Metropolitan News-Enterprise

 

Monday, November 10, 2003

 

Page 5

 

Bush Nominates Pennsylvania Jurist to Serve on U.S. District Court

 

By a MetNews Staff Writer

 

President Bush has nominated Judge Lawrence F. Stengel to the U.S. District Court for the Eastern District of Pennsylvania.

Stengel, 51, was nominated on Thursday. He practiced law in Pittsburgh and Lancaster before being named to the Lancaster County Court of Common Pleas in 1990.

He hears criminal and civil cases, but is perhaps best known as a result of the Lisa Lambert case. Lambert was convicted of the 1991 murder of Laurie Show, who had briefly dated—and was allegedly raped by—Lambert’s boyfriend, who implicated Lambert and entered into a plea bargain.

Stengel rejected charges of police and prosecutorial misconduct and denied Lambert’s state habeas corpus petition. But U.S. District Judge Stewart Dalzell, of the same court on which Stengel would serve if confirmed, later issued a highly unusual ruling, not only declaring that Lambert was the victim of government misconduct, but finding her actually innocent and ordering her release from prison.

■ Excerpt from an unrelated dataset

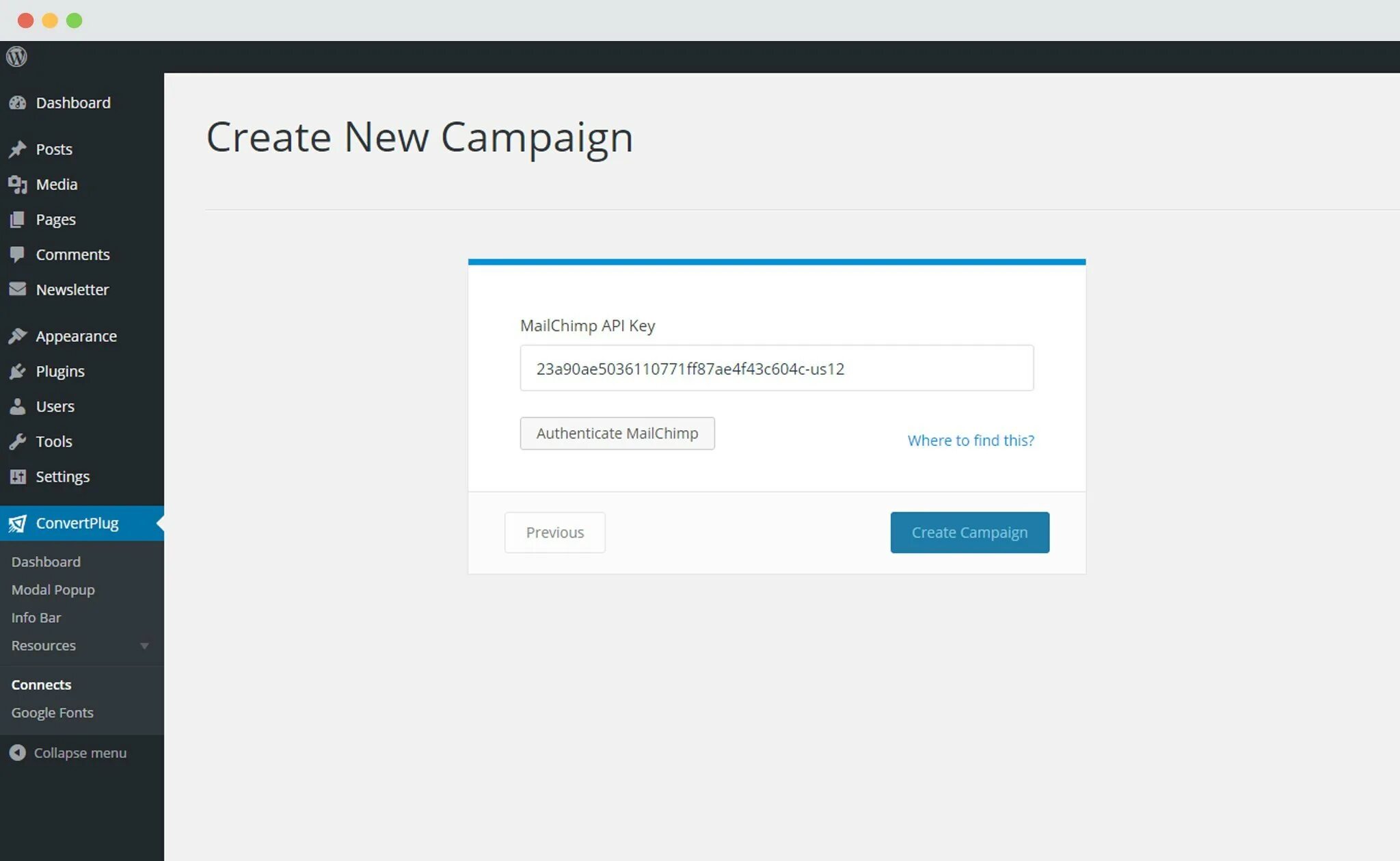Click the Create Campaign button

coord(969,531)
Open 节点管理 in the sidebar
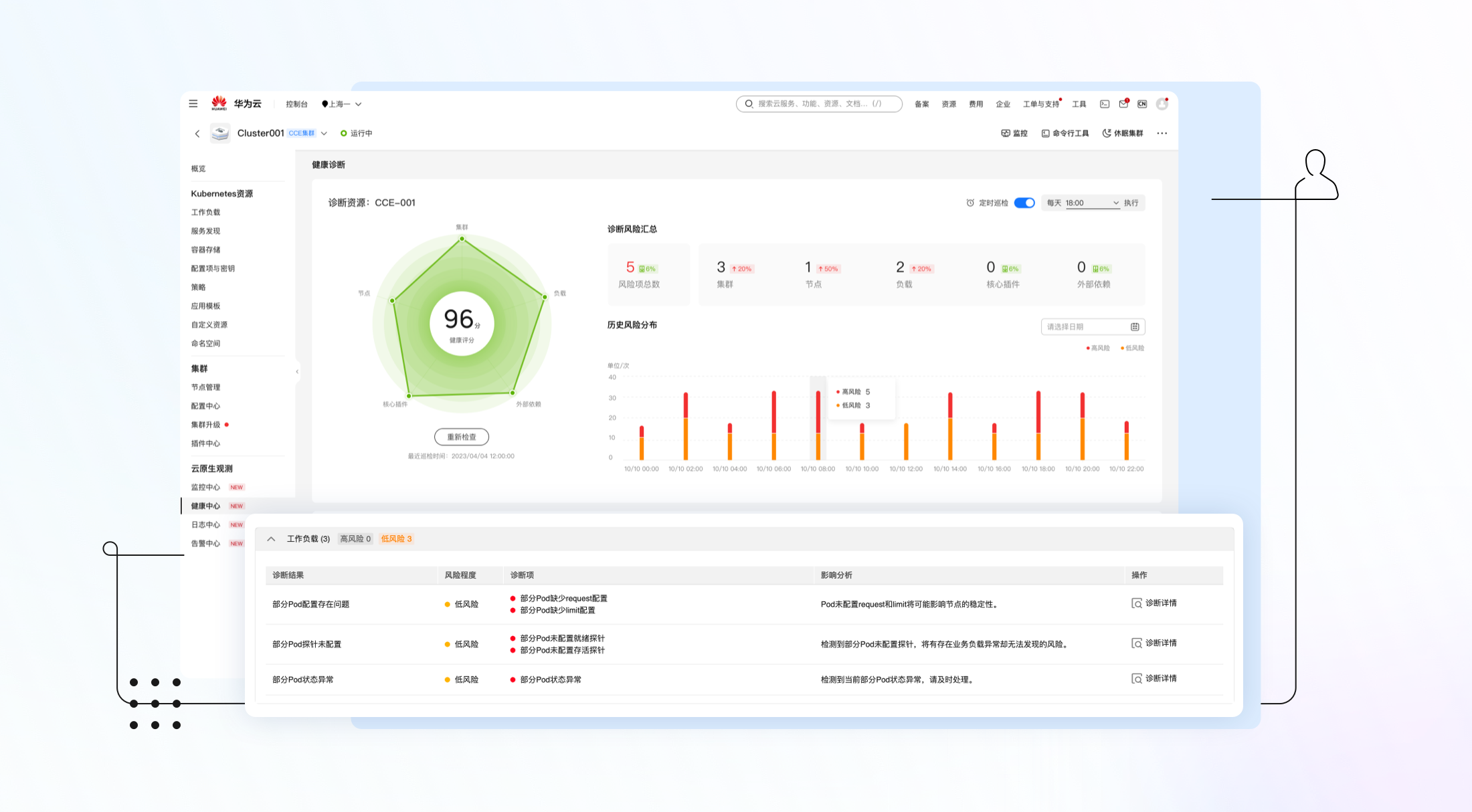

The Third U.S. Circuit Court of Appeals reversed Dalzell on procedural grounds, and Lambert was returned to prison.

Stengel’s nomination followed the nominations, earlier in the week, of Gene E. K. Pratter to be a judge of the same court, U.S. Attorney William S. Duffey Jr. of the Northern District of Georgia to be a U.S. district judge for that district, and Trenton, N.J. attorney Peter G. Sheridan to be a judge for the District of New Jersey.

Pratter, 54, is a partner at Duane Morris, one of Philadelphia’s largest law firms, where she practices commercial and real estate law. She has also represented the Philadelphia Zoo.

Duffey is a former partner in Atlanta’s King & Spalding who did both civil and criminal litigation before he was appointed U.S. attorney two years ago. He left private practice briefly to serve as deputy independent counsel in charge of the Arkansas phase of the Whitewater investigation.

Sheridan, 53, has represented state Republicans for a decade, and last year sought to prevent former Sen. Frank Lautenberg from replacing then-Sen. Robert G. Torricelli as the Democratic nominee.

An aide to Lautenberg told the Philadelphia Inquirer that the senator bore no ill will as a result of Sheridan’s involvement in that case, but that he opposes the nomination because it will alter the numerical balance between judges from the northern and southern parts of the state. A spokesman for Sen. Jon Corzine, D-N.J., said Corzine agreed with Lautenberg and would fight the nomination.